Google AI is now piloting Loon's internet-beaming balloons

The reinforcement learning model guides balloons much more efficiently.

Alphabet’s Loon has shifted to a different type of navigation system for its internet-beaming balloons. Rather than relying on algorithms designed by humans, the balloons are using an artificial intelligence system Loon developed with Google AI over the last few years.

A reinforcement learning (RL) system is now in charge of navigation for a fleet of balloons over Kenya, where Loon switched on its first commercial service earlier this year. Loon says this is the first use of an RL model in "a production aerospace system." It also noted the "development is exciting because it shows that reinforcement learning can be applied to real-world use cases." RL systems have previously figured out how to beat top Go and Dota 2 players.

Loon's AI can figure out the optimal route for balloons significantly faster than the previous navigation system. It does so with more efficiency as well. Balloons can travel similar or greater distances than before with less power.
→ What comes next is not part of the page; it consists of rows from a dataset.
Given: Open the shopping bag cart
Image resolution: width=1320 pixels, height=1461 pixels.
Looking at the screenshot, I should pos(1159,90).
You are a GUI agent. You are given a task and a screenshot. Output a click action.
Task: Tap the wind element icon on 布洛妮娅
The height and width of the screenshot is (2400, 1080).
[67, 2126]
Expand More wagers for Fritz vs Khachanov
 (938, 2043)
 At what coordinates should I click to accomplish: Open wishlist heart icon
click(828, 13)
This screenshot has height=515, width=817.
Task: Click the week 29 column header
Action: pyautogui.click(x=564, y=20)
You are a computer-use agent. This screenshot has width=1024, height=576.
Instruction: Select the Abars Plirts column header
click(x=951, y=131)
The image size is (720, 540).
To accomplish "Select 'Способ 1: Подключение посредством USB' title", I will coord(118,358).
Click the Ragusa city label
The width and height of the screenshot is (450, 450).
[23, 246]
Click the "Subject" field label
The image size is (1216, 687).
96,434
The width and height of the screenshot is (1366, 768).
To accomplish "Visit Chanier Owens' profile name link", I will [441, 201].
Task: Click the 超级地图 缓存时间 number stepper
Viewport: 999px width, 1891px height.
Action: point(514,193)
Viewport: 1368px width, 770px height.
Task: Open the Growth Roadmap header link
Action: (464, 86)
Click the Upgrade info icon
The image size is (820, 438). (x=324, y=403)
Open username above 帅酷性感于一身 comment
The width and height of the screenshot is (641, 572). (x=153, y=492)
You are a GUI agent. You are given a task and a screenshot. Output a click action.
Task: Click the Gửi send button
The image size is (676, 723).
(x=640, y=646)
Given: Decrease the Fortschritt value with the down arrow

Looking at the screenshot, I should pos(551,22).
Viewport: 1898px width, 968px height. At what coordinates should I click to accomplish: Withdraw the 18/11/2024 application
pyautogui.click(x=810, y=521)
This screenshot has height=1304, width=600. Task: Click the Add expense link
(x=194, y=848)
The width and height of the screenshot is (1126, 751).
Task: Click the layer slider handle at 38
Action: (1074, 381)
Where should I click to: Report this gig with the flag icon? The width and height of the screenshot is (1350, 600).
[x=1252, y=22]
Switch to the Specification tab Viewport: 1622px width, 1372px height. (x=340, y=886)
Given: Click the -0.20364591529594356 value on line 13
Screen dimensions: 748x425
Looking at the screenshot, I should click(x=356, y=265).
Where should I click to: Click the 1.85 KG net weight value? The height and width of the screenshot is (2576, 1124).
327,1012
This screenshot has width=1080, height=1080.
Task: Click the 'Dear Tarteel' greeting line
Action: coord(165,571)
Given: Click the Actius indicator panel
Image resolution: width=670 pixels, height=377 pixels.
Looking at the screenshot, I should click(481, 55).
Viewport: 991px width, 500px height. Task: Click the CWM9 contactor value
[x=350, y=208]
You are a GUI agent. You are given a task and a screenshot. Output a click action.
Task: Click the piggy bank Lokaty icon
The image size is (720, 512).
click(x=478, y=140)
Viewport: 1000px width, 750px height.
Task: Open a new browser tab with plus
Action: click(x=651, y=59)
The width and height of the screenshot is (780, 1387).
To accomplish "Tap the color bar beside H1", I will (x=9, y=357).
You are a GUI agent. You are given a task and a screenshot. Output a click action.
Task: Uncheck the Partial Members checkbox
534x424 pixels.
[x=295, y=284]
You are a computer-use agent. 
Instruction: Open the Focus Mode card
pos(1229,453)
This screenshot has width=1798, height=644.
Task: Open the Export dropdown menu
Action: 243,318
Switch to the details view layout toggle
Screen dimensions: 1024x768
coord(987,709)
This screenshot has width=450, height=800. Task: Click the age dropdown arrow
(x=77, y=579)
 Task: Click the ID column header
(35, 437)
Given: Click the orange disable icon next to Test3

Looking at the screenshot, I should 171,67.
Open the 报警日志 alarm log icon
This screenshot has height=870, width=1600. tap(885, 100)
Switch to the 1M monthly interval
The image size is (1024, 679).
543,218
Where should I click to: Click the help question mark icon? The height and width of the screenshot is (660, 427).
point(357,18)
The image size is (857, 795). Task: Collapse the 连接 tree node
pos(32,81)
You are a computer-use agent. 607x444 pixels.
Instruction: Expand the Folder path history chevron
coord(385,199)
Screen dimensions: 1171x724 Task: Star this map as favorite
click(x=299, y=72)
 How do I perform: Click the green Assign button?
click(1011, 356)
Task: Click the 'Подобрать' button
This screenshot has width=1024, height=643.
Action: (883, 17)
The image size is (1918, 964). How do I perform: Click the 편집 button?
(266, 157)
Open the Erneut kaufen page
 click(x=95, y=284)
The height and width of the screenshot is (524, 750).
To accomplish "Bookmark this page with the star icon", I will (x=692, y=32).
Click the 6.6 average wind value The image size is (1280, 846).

Loon's record flight duration is 312 days — it set that benchmark earlier this year. Perhaps the AI system will be able to keep balloons aloft for even longer.

A Loon balloon

Loon and Google AI used simulations to train the RL model through trial and error before real-world testing began in Peru. The team then assessed its capabilities directly against a human-crafted system called StationSeeker with a 39-day test over the Pacific Ocean. The AI was able to keep balloons in target areas for longer periods while using less energy. That’s important, as it will help to provide more consistent internet coverage to people in a given area.

StationSeeker tended to head straight for a specific target location, but it often flew by and had to reverse course. The AI system was more concerned with staying in the target area as passively as possible to conserve energy for when it’s most needed. It also used complex maneuvers the Loon team hadn’t seen before.